The Boardroom Drift: From Routine Agenda Item to Full-Blown Crisis
Levitt paints a familiar scene: a board meeting proceeds normally until management mentions, almost in passing, an unresolved personnel problem. The issue was flagged the previous quarter. Legal counsel is "monitoring," and the human resources department has advised caution. No decision is requested, and no timeline for resolution is offered. The directors, feeling uneasy but relieved to avoid a difficult conversation, simply nod and move on.

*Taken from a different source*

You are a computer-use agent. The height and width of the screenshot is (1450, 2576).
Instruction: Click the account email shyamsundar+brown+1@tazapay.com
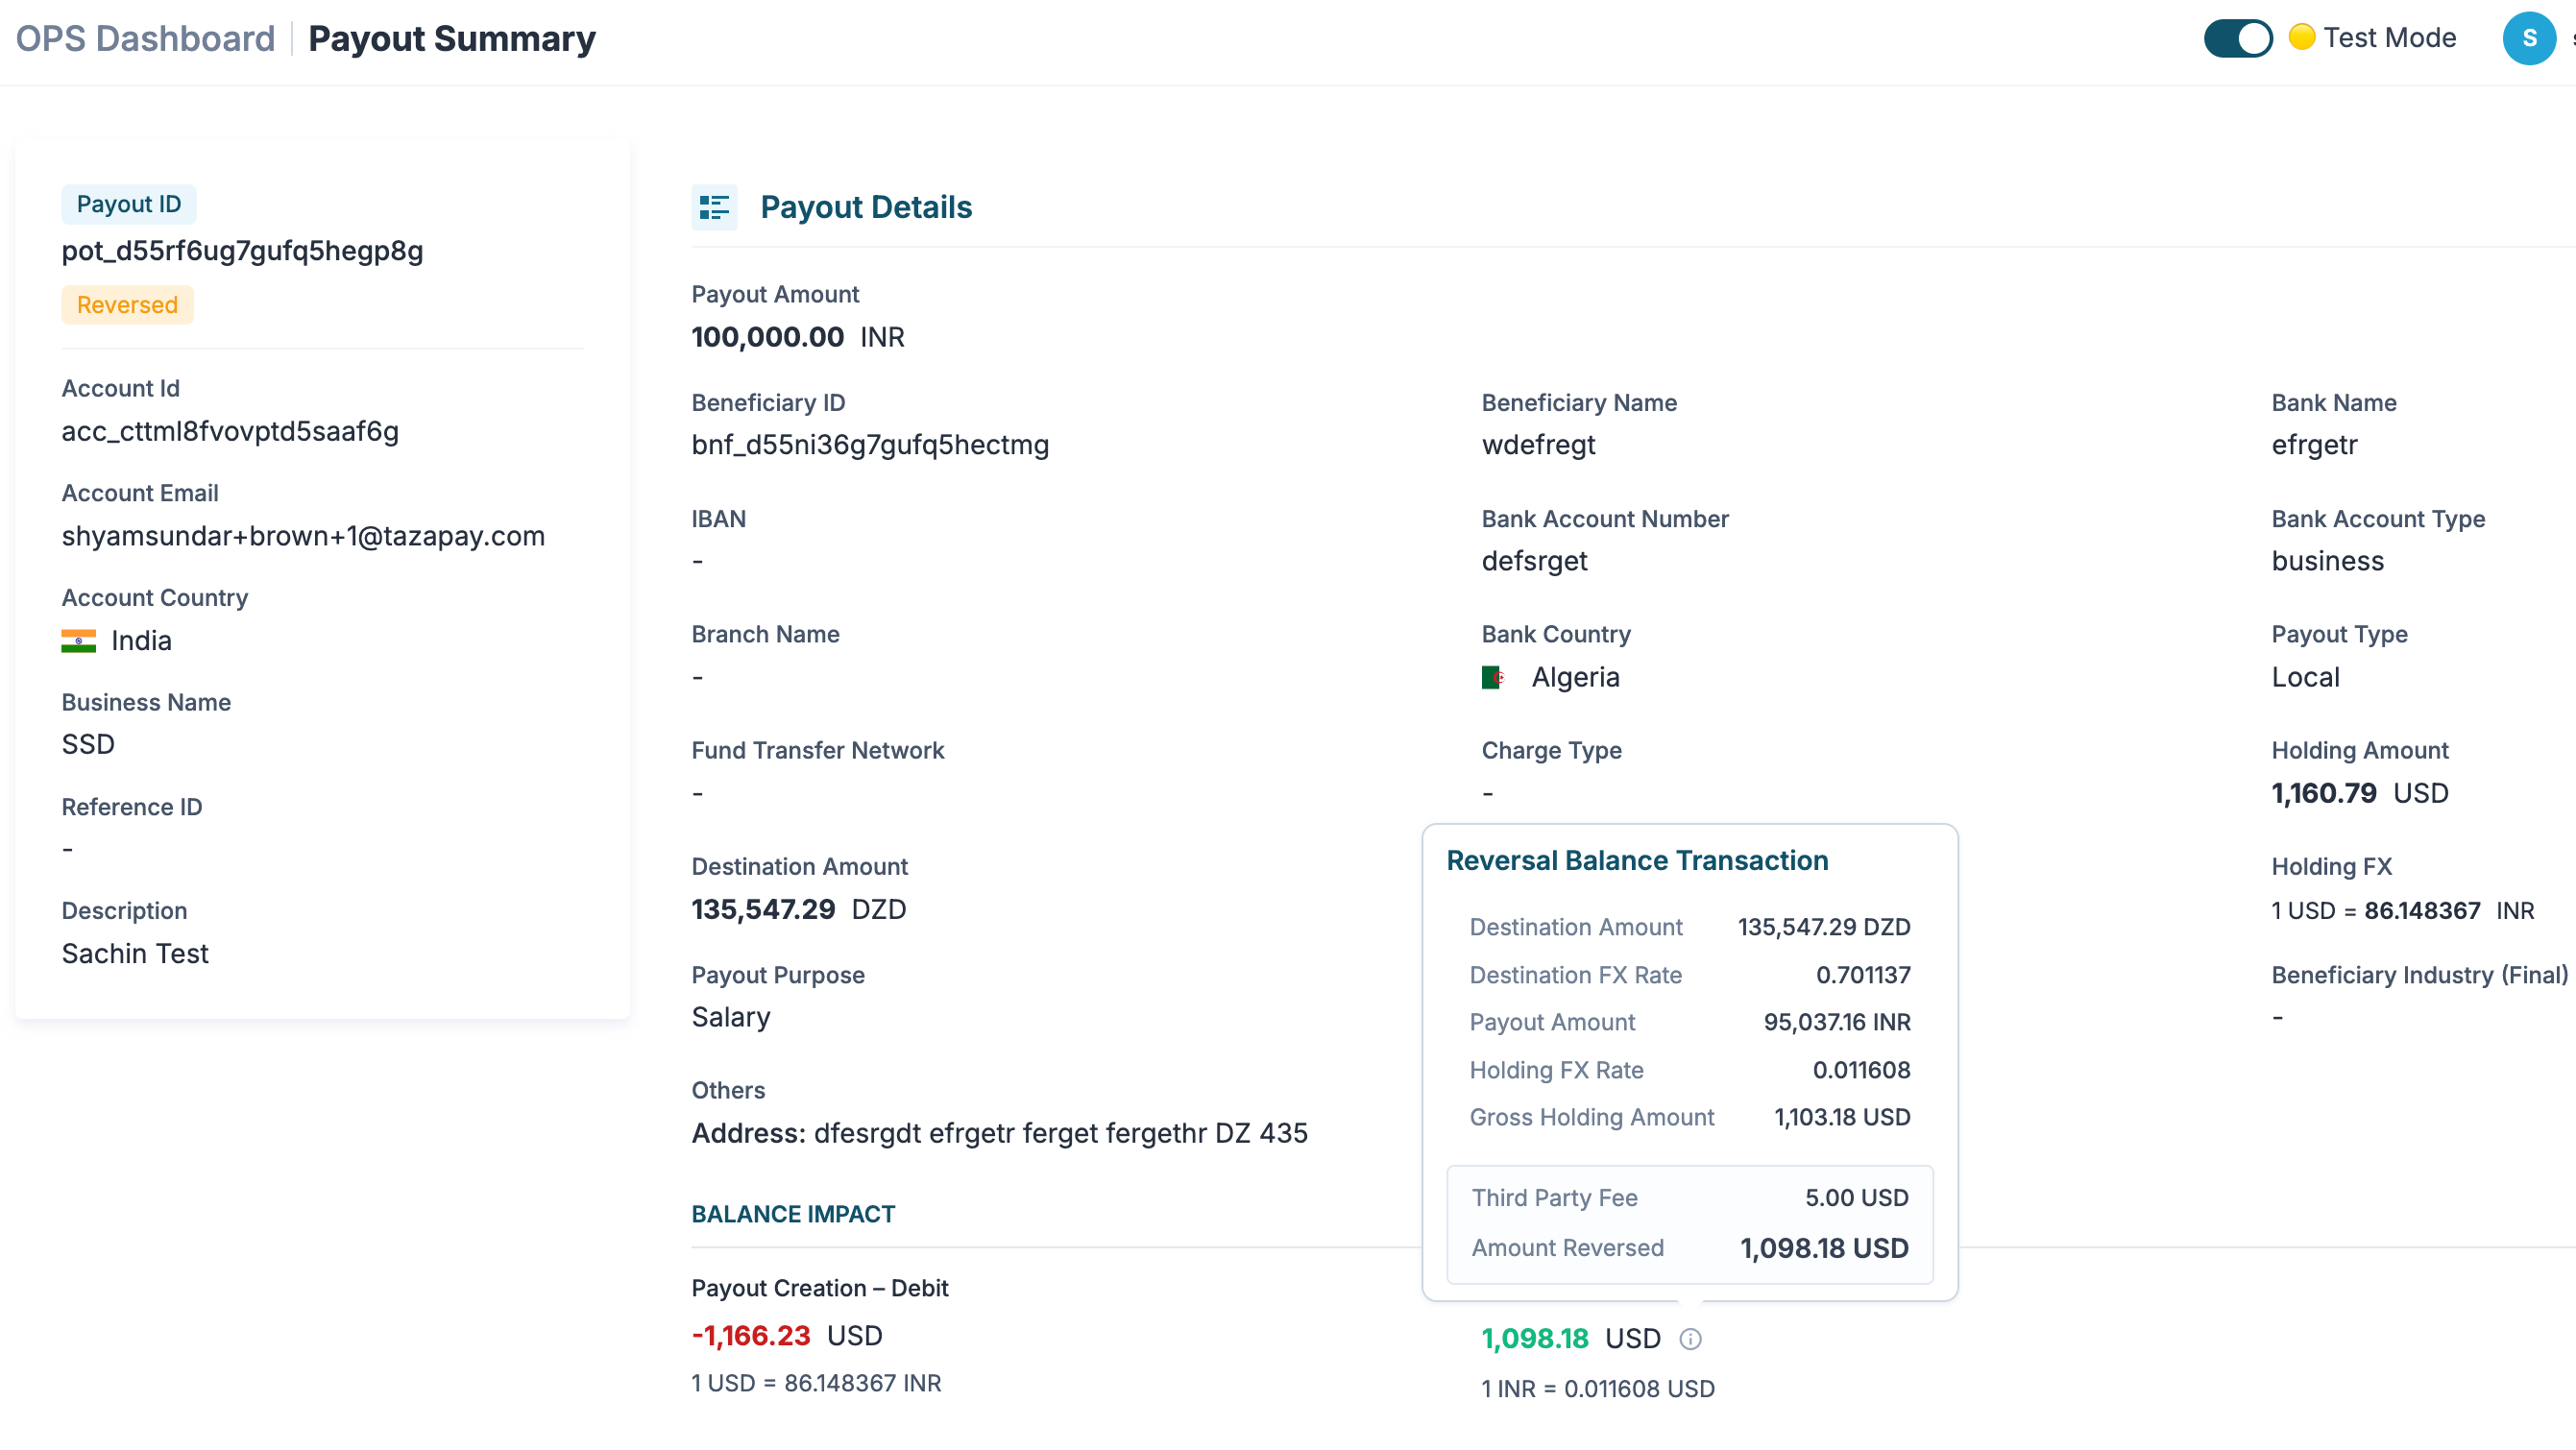click(303, 536)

Six months later, that same issue returns with a vengeance—not as a simple management report, but as a formal human rights complaint, an allegation of reprisal, and a disclosure dilemma that no one is prepared to answer. This scenario, Levitt argues, is becoming increasingly common and exposes an uncomfortable truth for corporate leadership.

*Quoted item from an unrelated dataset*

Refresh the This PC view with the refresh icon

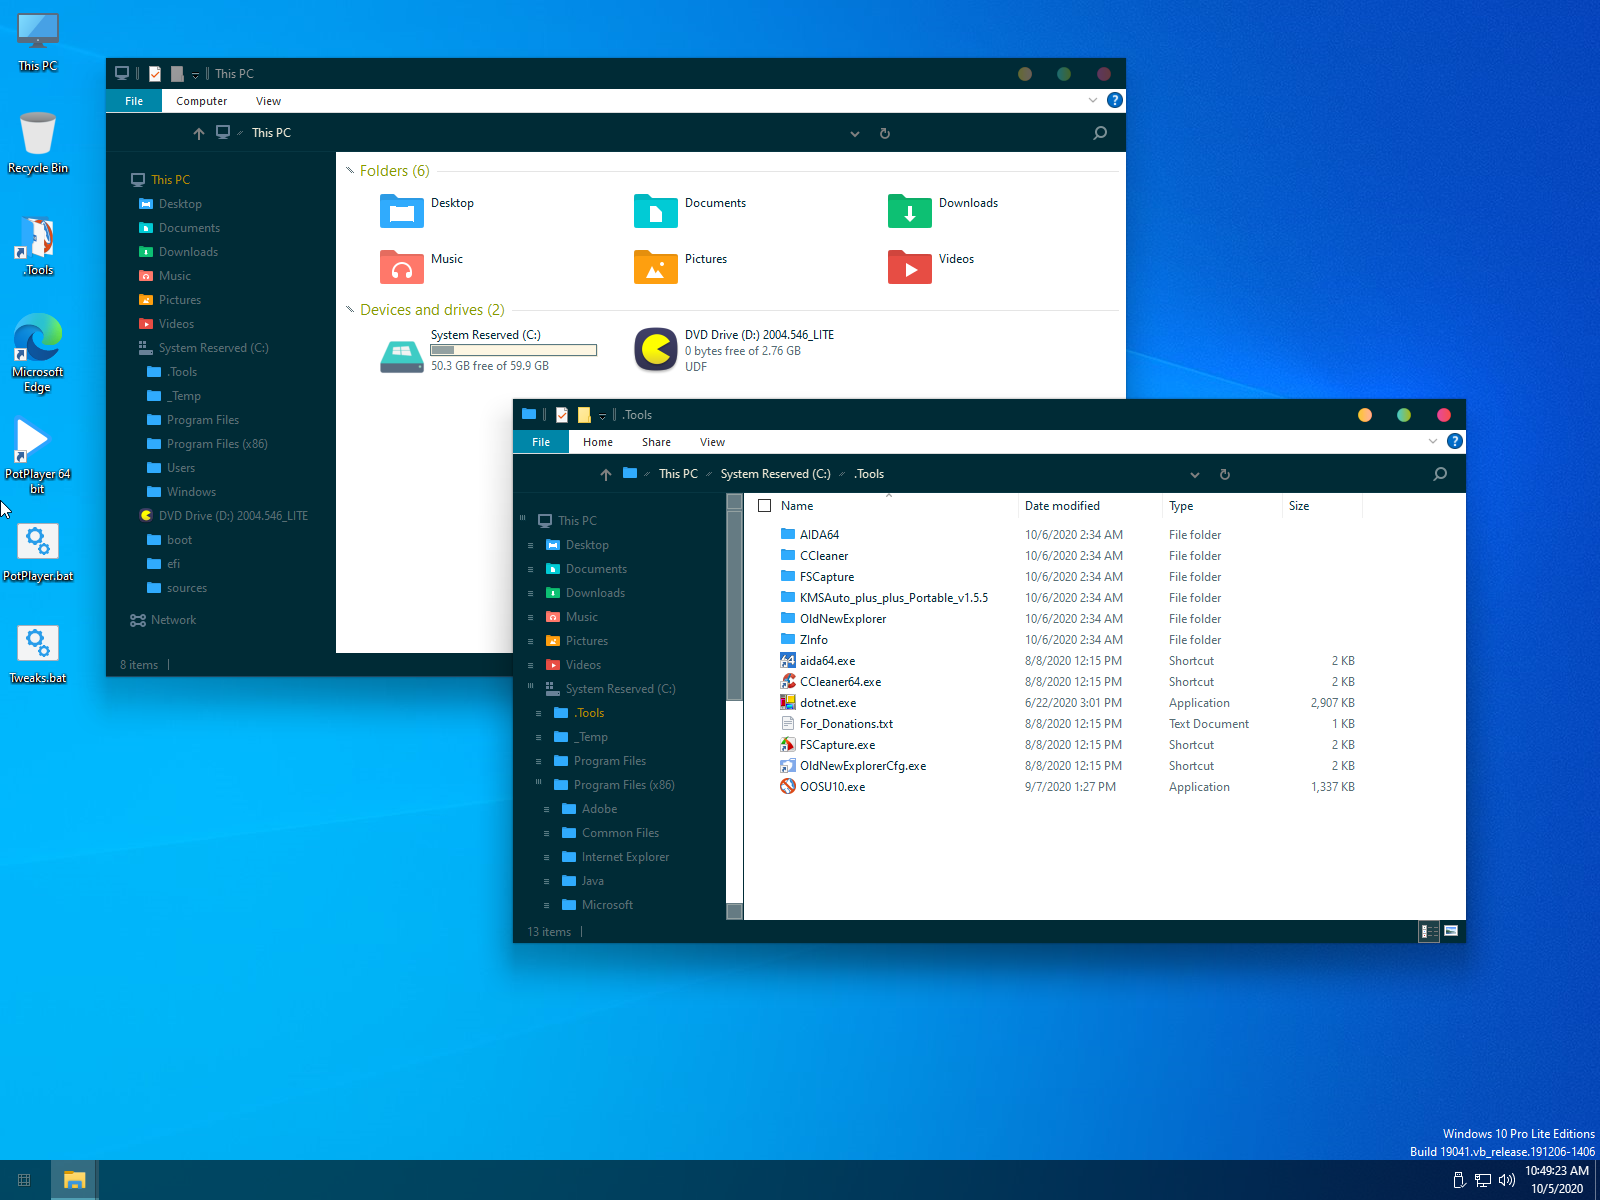click(885, 133)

Why Delay Has Become the Highest-Risk Strategy
The core of the problem is not a dramatic shift in employment law itself. Employers in Canada still retain the right to manage performance, discipline misconduct, and terminate employment where justified. The critical change has occurred in the procedural ecosystem surrounding these decisions.
When an employer allows a problematic situation—be it poor performance, alleged misconduct, or an employee undermining team cohesion—to linger, courts and tribunals are increasingly interpreting that silence as tolerance. Delay is often reframed as bad faith, and inaction can be recast as a form of reprisal. Levitt notes that once a situation is permitted to fester, adjudicators will inevitably question why conduct deemed acceptable for months suddenly becomes grounds for dismissal. Explanations rooted in fear, excessive internal process, or caution are rarely persuasive in a legal setting.
Files that should have been resolved swiftly and decisively early on are allowed to metastasize into multi-faceted disputes precisely because decisive action was postponed, often under the guise of waiting for a "clearer risk profile." That clarity, Levitt warns, never comes.
A Governance Issue, Not Just an HR Problem
For boards of directors, particularly at public companies, this is no longer a minor human resources matter but a significant governance and financial risk. Prolonged indecision directly inflates contingent liabilities, complicates disclosure judgments, and creates a reputational threat that is difficult to quantify and impossible to contain once it becomes public.
The cost extends far beyond potential settlement figures or legal bills. It manifests in severe executive distraction, the erosion of internal morale, and prolonged operational uncertainty that auditors and regulators are now scrutinizing more closely. Levitt specifically highlights the role of audit committees, urging them to pay close attention. Employment disputes born of inaction have a tendency to surface late, escalate quickly, and land awkwardly in the grey area between legal accruals and public disclosure obligations.
What management might initially dismiss as an "immaterial HR matter" can evolve into a material contingent liability solely because it was allowed to drift without resolution. The irony, as Levitt frames it, is that boards have come to fear decisiveness more than drift, even though lawful, prompt, and well-documented action is far more defensible in the long run. The lesson for corporate Canada is clear: in the realm of employment disputes, the price of inaction is soaring.